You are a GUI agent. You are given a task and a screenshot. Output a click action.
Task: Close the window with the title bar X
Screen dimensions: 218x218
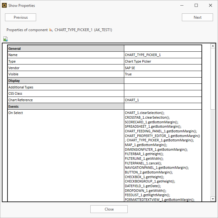pyautogui.click(x=211, y=5)
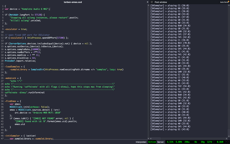
Task: Click the 296u UGens count
Action: pyautogui.click(x=187, y=142)
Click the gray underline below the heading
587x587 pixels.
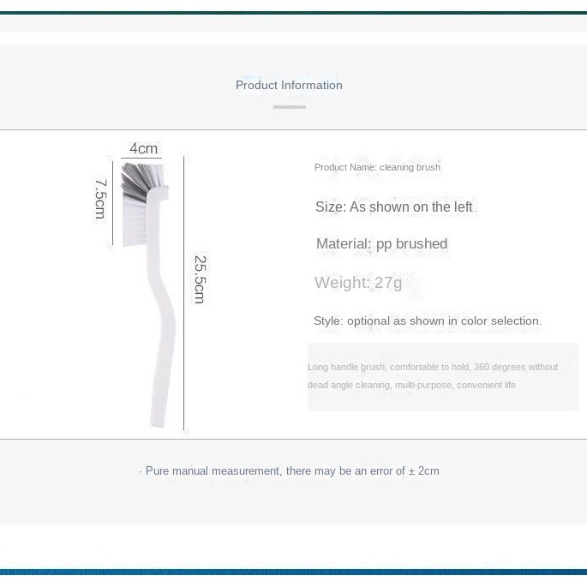point(290,107)
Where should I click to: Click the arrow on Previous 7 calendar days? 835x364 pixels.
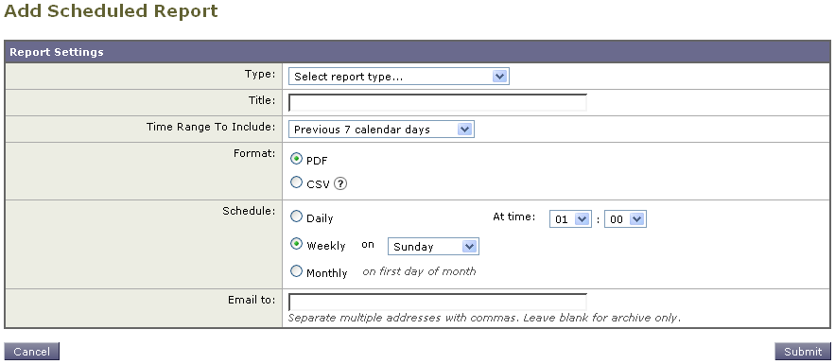(x=464, y=130)
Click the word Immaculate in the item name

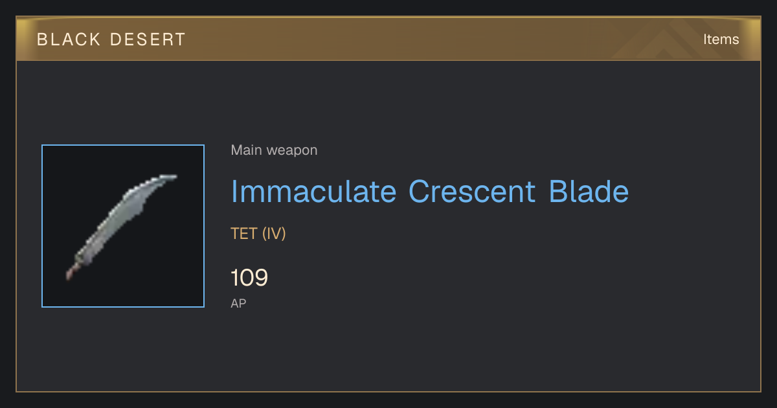[314, 191]
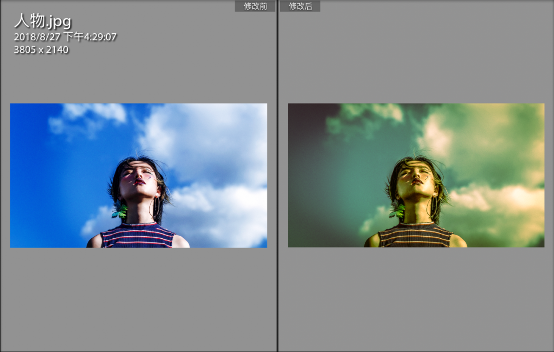Click the empty gray area below after photo
Screen dimensions: 554x352
point(416,297)
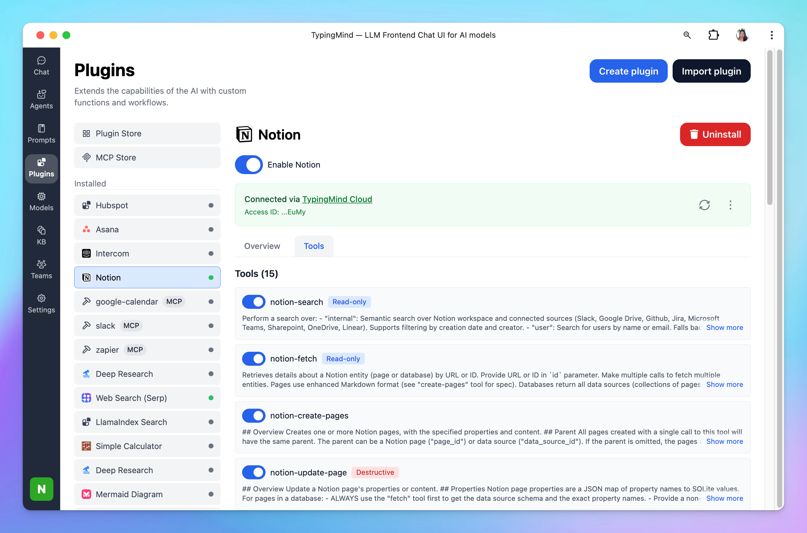Disable the notion-search tool toggle
This screenshot has height=533, width=807.
coord(254,302)
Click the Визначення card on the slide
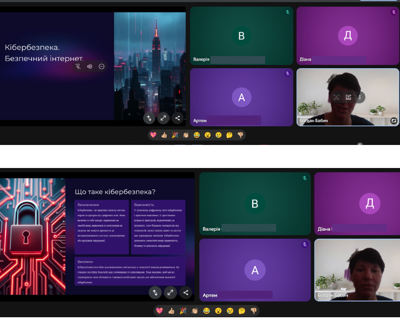The width and height of the screenshot is (400, 336). pyautogui.click(x=102, y=227)
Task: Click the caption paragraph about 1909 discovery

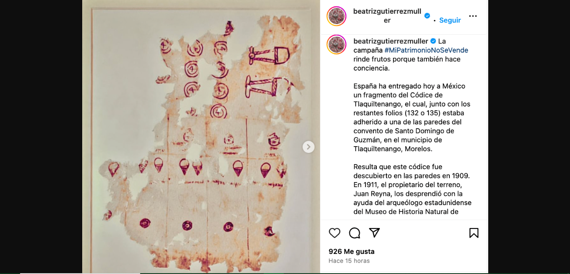Action: click(413, 189)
---
*PROBLEM DESCRIPTION*: Put the lines from the one containing "Task: Click the caption" through the end of the items into a JSON list of strings, one string per line. Leave out blank lines and the pictures.

*TASK RESULT*:
[
  "Task: Click the caption paragraph about 1909 discovery",
  "Action: click(413, 189)"
]